Selesai pemaparan oleh WAKA PA Semarang, YM Tuaka Agama Dr. Drs. H. Amran Suadi, S.H., M.H., M.Hum. mengingatkan bahwa hakim tidak boleh diintervensi sedikitpun, meski oleh Ketua PA Semarang sekalipun. Pengadilan Agama juga dituntut untuk melakukan pelayanan prima dan harus menjaga wibawanya, sebab bukan merupakan “Kantor Perceraian”. Beberapa poin lain yang beliau sampaikan dalam kesempatan tersebut antara lain adalah sebagai berikut :
- E-Litigasi hanya sarana untuk mempermudah proses administrasi di Pengadilan Agama, bukan untuk mempermudah perceraian. Oleh karena asas mempersulit terjadinya perceraian tetap dipergunakan. Sebagaimana diketahui bahwa sebelum lahir UU No 1 Tahun 1974, suami semena-mena menceraikan isterinya karena hak cerai ada pada suami. Namun setelah diberlakukan UU No 1 Tahun 1974 maka tata cara perceraian diatur dan diberlakukan asas mempersulit terjadinya perceraian.

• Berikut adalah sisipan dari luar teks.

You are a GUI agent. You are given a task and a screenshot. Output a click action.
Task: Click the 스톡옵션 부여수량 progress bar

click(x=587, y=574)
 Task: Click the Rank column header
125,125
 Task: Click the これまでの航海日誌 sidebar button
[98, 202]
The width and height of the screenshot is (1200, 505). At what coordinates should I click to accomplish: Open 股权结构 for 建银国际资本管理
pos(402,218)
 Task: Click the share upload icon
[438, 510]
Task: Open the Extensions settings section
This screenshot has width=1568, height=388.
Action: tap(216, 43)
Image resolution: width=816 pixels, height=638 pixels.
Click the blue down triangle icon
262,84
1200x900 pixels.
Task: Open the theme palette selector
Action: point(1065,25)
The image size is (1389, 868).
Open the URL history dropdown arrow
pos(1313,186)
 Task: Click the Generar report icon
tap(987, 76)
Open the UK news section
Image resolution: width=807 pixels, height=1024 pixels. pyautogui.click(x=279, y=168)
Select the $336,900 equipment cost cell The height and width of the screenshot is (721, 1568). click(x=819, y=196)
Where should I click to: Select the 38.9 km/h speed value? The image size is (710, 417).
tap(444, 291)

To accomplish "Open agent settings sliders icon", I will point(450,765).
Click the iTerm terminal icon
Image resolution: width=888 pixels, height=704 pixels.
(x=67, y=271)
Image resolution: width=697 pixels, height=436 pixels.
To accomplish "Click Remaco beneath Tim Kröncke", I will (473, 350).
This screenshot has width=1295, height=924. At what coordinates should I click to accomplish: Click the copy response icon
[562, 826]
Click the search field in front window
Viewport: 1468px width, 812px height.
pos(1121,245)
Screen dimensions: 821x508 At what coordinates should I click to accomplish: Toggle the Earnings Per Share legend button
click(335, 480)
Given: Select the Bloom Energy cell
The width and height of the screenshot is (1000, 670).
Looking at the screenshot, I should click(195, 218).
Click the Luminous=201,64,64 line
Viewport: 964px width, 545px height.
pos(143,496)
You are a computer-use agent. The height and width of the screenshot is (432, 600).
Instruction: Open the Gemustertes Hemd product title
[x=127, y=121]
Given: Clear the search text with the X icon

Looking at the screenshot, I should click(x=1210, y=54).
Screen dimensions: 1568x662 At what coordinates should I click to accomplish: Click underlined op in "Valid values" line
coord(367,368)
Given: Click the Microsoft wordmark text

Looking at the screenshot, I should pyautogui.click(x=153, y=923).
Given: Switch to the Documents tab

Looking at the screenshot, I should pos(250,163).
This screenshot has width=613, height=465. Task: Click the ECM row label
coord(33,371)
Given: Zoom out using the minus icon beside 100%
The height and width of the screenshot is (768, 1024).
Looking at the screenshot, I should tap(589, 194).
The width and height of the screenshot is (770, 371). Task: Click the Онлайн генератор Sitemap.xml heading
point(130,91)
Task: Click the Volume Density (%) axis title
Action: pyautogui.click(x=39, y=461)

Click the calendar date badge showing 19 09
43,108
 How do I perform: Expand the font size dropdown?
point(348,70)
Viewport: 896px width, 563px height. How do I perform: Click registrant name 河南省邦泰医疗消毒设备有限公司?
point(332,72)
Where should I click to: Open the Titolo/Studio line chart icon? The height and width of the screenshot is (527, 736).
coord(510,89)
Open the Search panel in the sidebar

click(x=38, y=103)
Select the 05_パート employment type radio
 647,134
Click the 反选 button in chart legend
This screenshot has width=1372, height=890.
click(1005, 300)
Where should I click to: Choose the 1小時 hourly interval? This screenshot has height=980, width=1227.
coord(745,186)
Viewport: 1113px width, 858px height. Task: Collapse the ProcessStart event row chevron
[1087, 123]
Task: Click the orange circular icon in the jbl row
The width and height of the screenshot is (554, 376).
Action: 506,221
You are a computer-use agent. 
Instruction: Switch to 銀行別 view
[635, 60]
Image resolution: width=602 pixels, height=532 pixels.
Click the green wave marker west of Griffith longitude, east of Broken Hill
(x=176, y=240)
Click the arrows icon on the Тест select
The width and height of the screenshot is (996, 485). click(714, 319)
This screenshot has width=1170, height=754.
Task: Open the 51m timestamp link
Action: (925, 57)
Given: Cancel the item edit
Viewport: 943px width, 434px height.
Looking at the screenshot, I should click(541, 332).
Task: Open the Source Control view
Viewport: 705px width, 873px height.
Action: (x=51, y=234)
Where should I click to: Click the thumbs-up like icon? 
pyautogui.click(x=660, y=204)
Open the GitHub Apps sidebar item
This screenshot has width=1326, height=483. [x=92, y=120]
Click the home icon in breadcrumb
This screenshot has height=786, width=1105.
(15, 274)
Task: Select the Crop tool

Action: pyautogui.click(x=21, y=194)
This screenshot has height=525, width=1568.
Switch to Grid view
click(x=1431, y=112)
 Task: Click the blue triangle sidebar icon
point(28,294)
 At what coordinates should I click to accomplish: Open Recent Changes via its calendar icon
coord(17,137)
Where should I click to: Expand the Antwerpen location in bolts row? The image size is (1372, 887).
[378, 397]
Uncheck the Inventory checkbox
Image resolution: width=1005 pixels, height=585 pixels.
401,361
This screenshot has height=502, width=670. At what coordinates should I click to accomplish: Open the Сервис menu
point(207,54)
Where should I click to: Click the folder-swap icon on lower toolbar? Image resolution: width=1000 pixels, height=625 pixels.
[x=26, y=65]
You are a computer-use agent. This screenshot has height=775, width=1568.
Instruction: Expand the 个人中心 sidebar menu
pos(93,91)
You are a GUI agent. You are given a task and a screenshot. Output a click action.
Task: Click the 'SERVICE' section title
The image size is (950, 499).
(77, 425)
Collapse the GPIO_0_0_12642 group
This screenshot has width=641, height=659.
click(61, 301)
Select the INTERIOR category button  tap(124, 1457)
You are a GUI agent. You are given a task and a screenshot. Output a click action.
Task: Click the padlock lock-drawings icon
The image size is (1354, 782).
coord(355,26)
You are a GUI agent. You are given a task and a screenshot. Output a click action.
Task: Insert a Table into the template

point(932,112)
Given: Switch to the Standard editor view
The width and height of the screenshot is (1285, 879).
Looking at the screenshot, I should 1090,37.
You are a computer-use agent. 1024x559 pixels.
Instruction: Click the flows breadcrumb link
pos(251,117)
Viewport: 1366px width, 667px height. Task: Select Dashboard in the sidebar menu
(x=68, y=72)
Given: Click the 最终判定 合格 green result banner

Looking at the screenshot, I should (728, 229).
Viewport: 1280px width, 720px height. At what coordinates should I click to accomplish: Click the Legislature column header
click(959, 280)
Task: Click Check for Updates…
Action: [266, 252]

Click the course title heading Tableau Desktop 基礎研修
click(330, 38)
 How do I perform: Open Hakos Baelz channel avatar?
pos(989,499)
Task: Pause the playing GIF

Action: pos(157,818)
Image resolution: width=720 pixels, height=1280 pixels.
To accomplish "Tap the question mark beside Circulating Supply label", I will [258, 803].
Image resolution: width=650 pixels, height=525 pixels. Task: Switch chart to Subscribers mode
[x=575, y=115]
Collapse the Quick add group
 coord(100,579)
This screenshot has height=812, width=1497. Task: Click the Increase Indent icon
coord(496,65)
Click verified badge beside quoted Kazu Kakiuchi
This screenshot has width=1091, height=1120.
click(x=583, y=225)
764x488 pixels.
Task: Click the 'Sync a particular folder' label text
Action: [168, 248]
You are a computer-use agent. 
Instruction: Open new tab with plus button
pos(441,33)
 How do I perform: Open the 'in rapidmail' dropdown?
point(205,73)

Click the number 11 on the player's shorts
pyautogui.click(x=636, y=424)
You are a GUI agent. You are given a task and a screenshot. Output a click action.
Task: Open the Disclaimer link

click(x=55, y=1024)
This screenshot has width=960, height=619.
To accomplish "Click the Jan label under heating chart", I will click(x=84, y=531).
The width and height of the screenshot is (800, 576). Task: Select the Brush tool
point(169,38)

- Perceraian harus dilakukan secara tertutup untuk umum, hanya para pihak yang berkompeten (suami isteri dan majelis yang menyidangkan saja) yang bisa mengakses perkara tersebut. Majelis hakim jangan terlalu percaya kepada Kuasa Hukum saja, harus dihadirkan juga para pihak di persidangan, agar yang bercerai bukan Kuasa Hukumnya, melainkan para pihak.
- Mengenai pelayanan perkara prodeo, meskipun sudah ada Basis Data Terpadu yang dihubungkan dengan DUKCAPIL dengan memasukkan NIK lalu otomatis muncul kategori prodeo atau tidak, DUKCAPIL tidak boleh intervensi kepada hakim. Data tersebut hanya sebagai literasi saja atau keterangan pendukung jika pihak berperkara tersebut masuk kategori miskin. Namun untuk bisa dikabulkan prodeonya harus dibuktikan di persidangan. Apabila pihak lawan bisa membuktikan bahwa Pemohon atau Penggugat tidak miskin, maka majelis hakim membuat putusan sela, selanjutnya Pemohon atau Penggugat diperintahkan untuk membayar biaya panjar perkara.
- Mengenai Antrian Persidangan, Ketua Kamar Agama MA-RI melempar pertanyaan, “Bagaimana jika Penggugat atau Pemohon telah melakukan antri sidang dan persidangan dilaksanakan di urutan awal, sedangkan Tergugat atau Termohon baru hadir di akhir persidangan, apakah ada persamaan hak untuk Tergugat atau Termohon untuk bisa melakukan antrian persidangan?” Jika Tergugat atau Termohon tidak ada akses antrian sidang, maka akan melanggar asas imparsialitas yaitu bersikap netral, tidak memihak pada salah satu pihak yang berperkara.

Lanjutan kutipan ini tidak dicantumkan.